И вот теперь, когда крепость опять открылась перед ним, в его душе возникли светлые воспоминания о нескольких днях, проведенных в ней.
Издали она, казалось, была такой же, какою он оставил ее два года назад, но, уже въехав за крепостной вал, проезжая базар и огибая слободу, капитан заметил, что тут произошло немало изменений.
По сторонам поднимались новые каменные и деревянные дома. Были разбиты площади, правильно распланированные, густо обсаженные акациями улицы шли к крепостной стене; виднелись переброшенные через Терек узкие, деревянные, с невысокими перилами мостики. Церковь поднималась на бывшем пустыре, а поодаль от нее высились длинные двухэтажные солдатские казармы. Больше людей было на улицах и площадях.

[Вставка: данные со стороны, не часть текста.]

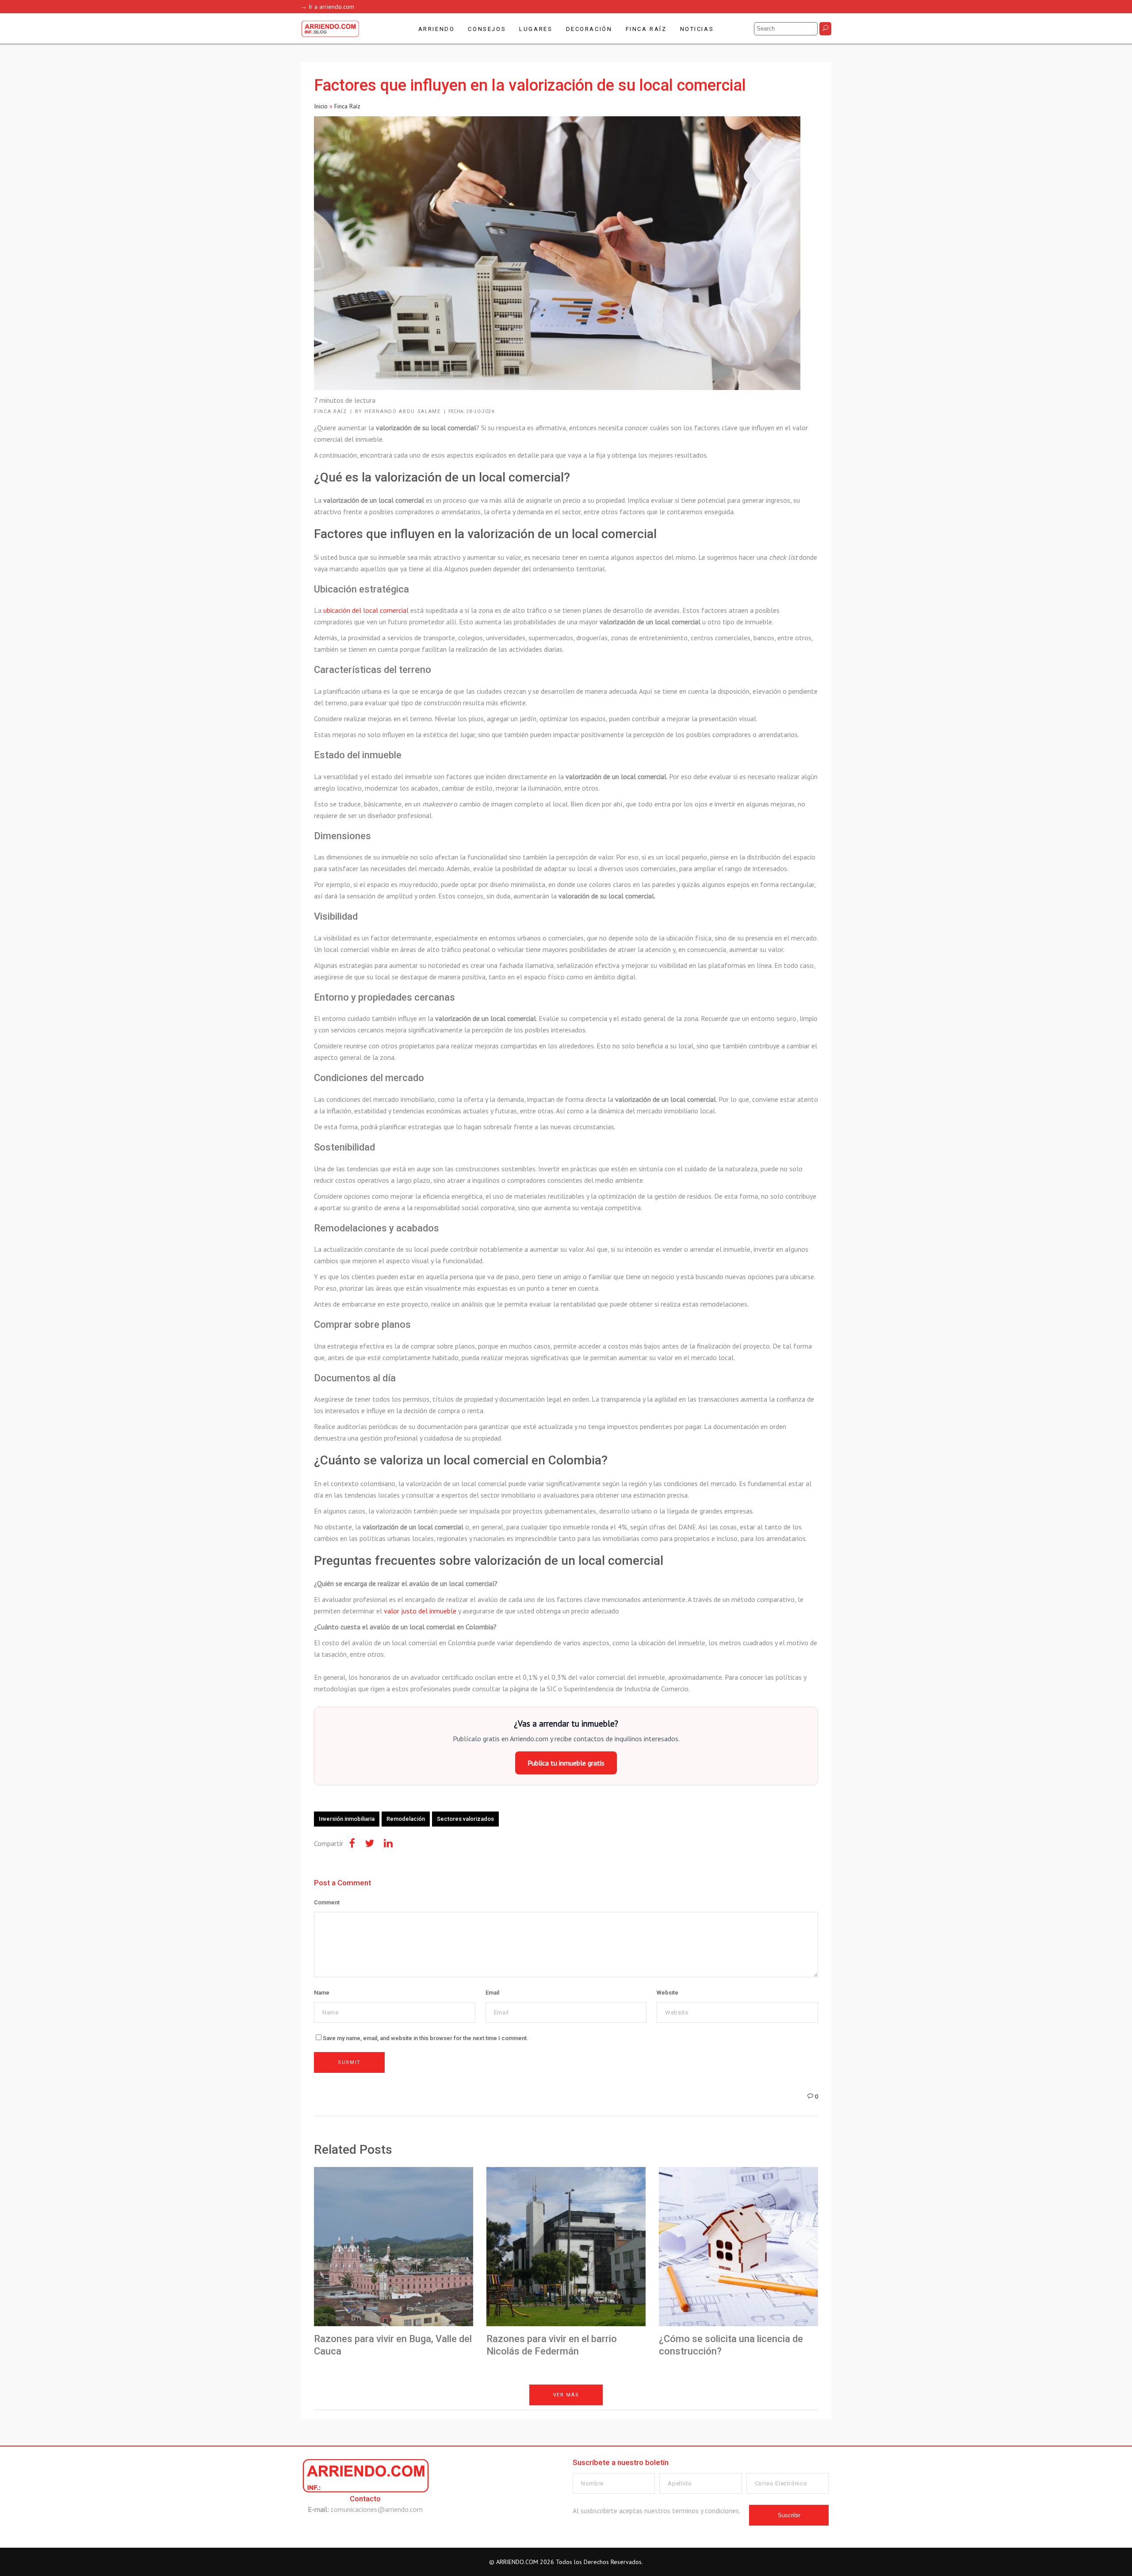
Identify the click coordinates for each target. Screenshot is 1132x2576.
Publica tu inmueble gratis (566, 1762)
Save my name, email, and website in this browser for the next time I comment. (425, 2038)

Оказия остановилась на Соборной площади, и, пока шла церемония передачи казенного имущества и почты, посылаемой из Грозной, почти все «вольные» люди, как называли штатских, разбрелись по слободкам, базару и родным домам.
Небольсин направился к знакомому ему дому «для приезжающих господ», где и получил комнату, а еще через полчаса адъютант коменданта, поручик Истомин, приветствовал Небольсина.
— Я к вам, господин капитан, от Николая Гавриловича и его супруги. Отдохните с дороги, — он посмотрел на часы, — а к пяти часам Мария Александровна и Николай Гаврилович просят вас пожаловать к обеду, — и, наклонившись к уху Небольсина, поручик прошептал: — Наш полковник представлен в генералы… Ждем высочайшего приказа со дня на день…
— О-о! Приятная весть, — обрадовался капитан.
— …Одно только печалит нас: произведут его в генералы, а тогда, очень может быть, назначат в Тифлис, Ставрополь или куда-нибудь в Россию.
— Будем надеяться, что оставят здесь, — сказал Небольсин, распаковывая дорожный чемодан и доставая из него несессер, мыло и полотенце.
Отдохнув, капитан отправился к коменданту, где совсем недавно так сердечно и гостеприимно принимали его Огаревы.
Чегодаев был в добром расположении духа. Поездка С Вельяминовым, внимание, оказанное ему и самим генералом, и всеми начальниками дистанций, комендантами крепостей и гарнизонов, приятно настроили петербургского гостя. Подчеркнутое уважение к его особе и задачам, возложенным на него Петербургом, радовали честолюбивого чиновника, ожидавшего от успеха своей поездки повышения по службе и благоволения «высших сфер».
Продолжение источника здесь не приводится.